Cette déclaration n’est pas l’expression de simples convictions. Elle se fonde sur les droits fondamentaux protégés par les normes internationales relatives aux droits humains, qui imposent certaines obligations aux États.
Il est grand temps que les États respectent concrètement ces obligations.
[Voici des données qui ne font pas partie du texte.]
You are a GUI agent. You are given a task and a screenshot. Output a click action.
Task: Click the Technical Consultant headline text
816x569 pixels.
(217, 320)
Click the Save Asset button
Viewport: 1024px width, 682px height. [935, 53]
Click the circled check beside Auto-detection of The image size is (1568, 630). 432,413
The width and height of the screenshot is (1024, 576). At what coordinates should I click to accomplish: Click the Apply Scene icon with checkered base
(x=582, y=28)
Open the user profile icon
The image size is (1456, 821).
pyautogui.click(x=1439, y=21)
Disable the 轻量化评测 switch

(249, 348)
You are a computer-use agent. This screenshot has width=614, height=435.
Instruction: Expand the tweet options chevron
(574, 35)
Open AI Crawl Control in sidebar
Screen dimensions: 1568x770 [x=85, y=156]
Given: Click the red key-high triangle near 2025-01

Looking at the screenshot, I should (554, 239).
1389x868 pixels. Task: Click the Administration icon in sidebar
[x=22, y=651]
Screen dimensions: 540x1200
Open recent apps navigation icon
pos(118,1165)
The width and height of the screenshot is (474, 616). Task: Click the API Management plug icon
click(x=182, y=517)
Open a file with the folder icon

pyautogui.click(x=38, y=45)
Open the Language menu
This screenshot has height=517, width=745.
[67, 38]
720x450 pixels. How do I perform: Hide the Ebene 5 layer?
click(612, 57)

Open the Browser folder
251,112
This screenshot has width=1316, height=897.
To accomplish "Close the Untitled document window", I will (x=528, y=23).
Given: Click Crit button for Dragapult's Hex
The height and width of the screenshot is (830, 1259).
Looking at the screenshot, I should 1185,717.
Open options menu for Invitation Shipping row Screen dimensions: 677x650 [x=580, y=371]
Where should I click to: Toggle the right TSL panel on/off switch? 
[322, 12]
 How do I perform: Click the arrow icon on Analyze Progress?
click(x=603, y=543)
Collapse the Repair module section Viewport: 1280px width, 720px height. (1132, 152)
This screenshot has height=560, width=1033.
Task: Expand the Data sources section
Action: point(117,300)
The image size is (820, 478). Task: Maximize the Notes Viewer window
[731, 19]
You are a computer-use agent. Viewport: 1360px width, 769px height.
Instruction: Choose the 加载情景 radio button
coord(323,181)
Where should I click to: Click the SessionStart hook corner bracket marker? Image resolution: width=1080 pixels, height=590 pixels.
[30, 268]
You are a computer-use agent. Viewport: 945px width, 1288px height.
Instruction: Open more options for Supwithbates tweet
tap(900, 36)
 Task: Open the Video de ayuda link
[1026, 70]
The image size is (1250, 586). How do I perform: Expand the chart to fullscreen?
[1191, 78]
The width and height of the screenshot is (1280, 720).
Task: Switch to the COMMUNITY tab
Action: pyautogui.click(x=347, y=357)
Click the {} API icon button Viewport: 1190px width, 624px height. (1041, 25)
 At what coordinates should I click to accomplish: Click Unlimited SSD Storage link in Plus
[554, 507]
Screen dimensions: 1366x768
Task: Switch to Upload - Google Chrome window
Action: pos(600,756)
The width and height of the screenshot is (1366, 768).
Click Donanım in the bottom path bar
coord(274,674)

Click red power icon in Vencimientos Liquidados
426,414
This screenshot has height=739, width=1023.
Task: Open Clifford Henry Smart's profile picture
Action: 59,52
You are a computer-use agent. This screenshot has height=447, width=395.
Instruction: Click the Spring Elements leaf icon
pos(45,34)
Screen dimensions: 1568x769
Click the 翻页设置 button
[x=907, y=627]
Ce n’est qu’à cette condition que nous pourrons vraiment prendre nous-mêmes les décisions concernant notre corps, notre vie et notre avenir.
Nous déclarons :
Les relations sexuelles librement consenties ne constituent jamais un crime – quels que soient le sexe, la sexualité, l’identité de genre ou la situation maritale des partenaires.
Le fait de solliciter une interruption de grossesse – ou d’aider quelqu’un à en subir une – ne fait pas de nous des criminels.
L’accès à des services de santé de qualité, confidentiels et d’un prix abordable, y compris à la contraception, n’est pas un luxe – c’est un droit fondamental.
L’éducation et l’information sur les relations humaines et sexuelles doivent être fondées sur des éléments scientifiques et être accessibles à tous et à toutes.
Nous avons toutes et tous le droit de vivre à l’abri de toute forme de violence, y compris le viol.
Nous avons le droit d’avoir notre mot à dire dans les lois, les politiques et les programmes qui concernent nos corps et nos existences.
Lorsque nos droits sexuels et reproductifs sont bafoués, nous avons le droit de dénoncer cette situation, d’exiger qu’une enquête soit menée et d’avoir la garantie que justice nous sera rendue.